The Pantex plant is managed by Consolidated Nuclear Security, which also manages a facility in Tennessee under the same federal contract. A Judge in the Western Kentucky District Court halted the federal contractor mandate for the Tennessee facility last week which left Ford and the Pantex employees questioning why their mandate was not also halted for the Texas facility, considering all of the Pantex employees are under the same management and contract clause.
It is partially due to the preliminary injunction granted by the U.S. District Judge in Kentucky, Gregory Van Tatenhove, that Judge Baker has granted a preliminary injunction nationwide in order to lessen confusion.
Although some Pantex employees have been granted exemptions from the vaccine, management could still refuse to accommodate the exemption and place them on unpaid leave after January 4.
Workers in a nuclear facility already fall under some of the strictest scrutiny in terms of health and safety. They submit to blood tests, where they could be fired if they take a pharmaceutical without a prescription.Workers also must abstain from alcohol consumption for 8 hours prior to a shift and each person in the facility must conform to necessary duty requirements including random drug tests in order to assure safety.
Ford said that “things that are happening there [vaccine mandates] should never be happening in a place where they intentionally wrap high explosives around plutonium. It’s a major breach of trust. It’s a major breach of culture. It’s a major breach of a number of nuclear safety rules that should never have happened.”
The rules that govern nuclear safety can be found in Title 10 of the Code of Federal Regulations where it is specified that any new hazard introduced to the facility must undergo analysis.
According to Ford, “among the things that are defined as hazards are materials that could cause or have the probability of causing injury, illness or death. And, these biologics [COVID-19 vaccines] meet all three of those and are demonstrated very well in the VAERS system.”

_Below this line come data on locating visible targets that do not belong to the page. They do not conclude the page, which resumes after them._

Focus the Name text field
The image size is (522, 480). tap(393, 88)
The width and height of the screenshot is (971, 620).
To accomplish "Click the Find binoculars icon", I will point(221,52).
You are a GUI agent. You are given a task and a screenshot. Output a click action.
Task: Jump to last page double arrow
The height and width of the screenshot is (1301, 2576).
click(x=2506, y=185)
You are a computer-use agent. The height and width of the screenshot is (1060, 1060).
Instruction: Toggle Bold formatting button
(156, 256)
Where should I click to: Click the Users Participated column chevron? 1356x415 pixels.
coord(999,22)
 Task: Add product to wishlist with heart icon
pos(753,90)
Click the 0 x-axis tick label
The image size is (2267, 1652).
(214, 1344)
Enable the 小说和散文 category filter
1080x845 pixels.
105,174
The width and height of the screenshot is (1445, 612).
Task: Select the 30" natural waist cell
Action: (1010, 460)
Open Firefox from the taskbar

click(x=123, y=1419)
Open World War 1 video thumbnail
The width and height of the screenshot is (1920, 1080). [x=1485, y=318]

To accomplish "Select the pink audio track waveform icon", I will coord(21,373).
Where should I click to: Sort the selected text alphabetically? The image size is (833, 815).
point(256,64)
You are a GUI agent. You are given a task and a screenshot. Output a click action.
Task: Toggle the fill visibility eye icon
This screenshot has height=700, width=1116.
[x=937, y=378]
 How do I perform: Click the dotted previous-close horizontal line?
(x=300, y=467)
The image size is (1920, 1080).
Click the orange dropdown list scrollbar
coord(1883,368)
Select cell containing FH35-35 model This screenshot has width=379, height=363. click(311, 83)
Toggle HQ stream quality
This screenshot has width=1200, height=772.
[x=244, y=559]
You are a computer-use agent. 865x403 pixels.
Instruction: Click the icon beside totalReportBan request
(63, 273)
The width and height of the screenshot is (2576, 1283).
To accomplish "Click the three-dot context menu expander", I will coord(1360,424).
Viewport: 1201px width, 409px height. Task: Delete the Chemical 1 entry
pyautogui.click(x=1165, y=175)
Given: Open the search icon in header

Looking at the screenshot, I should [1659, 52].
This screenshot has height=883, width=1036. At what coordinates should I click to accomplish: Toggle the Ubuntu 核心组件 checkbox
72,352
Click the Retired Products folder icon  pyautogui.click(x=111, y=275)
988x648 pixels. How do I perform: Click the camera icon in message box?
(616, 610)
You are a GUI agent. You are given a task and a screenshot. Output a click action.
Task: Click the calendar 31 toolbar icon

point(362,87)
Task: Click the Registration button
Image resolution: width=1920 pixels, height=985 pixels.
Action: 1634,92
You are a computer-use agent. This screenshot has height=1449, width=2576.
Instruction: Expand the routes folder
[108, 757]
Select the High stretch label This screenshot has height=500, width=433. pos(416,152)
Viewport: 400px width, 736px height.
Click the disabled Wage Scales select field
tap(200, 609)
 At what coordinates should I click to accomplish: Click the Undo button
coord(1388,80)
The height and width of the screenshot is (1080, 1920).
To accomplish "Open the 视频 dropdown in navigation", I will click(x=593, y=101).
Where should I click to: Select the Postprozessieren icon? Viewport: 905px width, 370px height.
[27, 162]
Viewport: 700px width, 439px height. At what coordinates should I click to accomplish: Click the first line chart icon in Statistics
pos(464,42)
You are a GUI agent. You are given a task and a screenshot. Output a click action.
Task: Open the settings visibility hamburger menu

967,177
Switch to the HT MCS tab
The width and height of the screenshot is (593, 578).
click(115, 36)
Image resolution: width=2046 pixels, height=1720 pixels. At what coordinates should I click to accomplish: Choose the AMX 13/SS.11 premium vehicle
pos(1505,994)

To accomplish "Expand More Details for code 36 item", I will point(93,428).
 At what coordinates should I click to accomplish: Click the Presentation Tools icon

“There’s been no, what they call a hazard analysis, that’s required by law,” Ford explained. “You know, if there was a change in a couple words in a nuclear weapon procedure, that can take months just to change the words in a procedure or if there’s a change in a part or component that can take months or years to get the approvals to do that in a nuclear weapon environment and, and none of that scrutiny has been placed on these on these shots. And it’s again, it’s a direct violation of the nuclear safety rules.”
“That’s ordinarily the role of the federal government to be the watchdog over all this and they’re the ones that saying, you know, don’t do that. Just just go ahead and enforce these policies,” Ford added. “That’s going to inject your population without analysis. And so you know, it’s when the government and the contractor have joined forces and are basically ignoring these nuclear safety rules that then we have a huge problem, then there’s no oversight happening right now.”
However, workers at Pantex are determined to hold the line, according to Ford.
“They’re saying that we have to draw this line and we cannot step away from it. This is our time to step forward and do this for the country,” he said. “So, they are very determined. They’re very dedicated. Their very strongly held religious beliefs are actually strongly held religious beliefs, and their strongly held Constitutional beliefs are strongly held constitutional beliefs. And many have medical issues that absolutely rule them out as a potential recipient for these biologics, and so we’ll see what happens. But they are very determined to hold the line and to do this not only for themselves, but for the country.”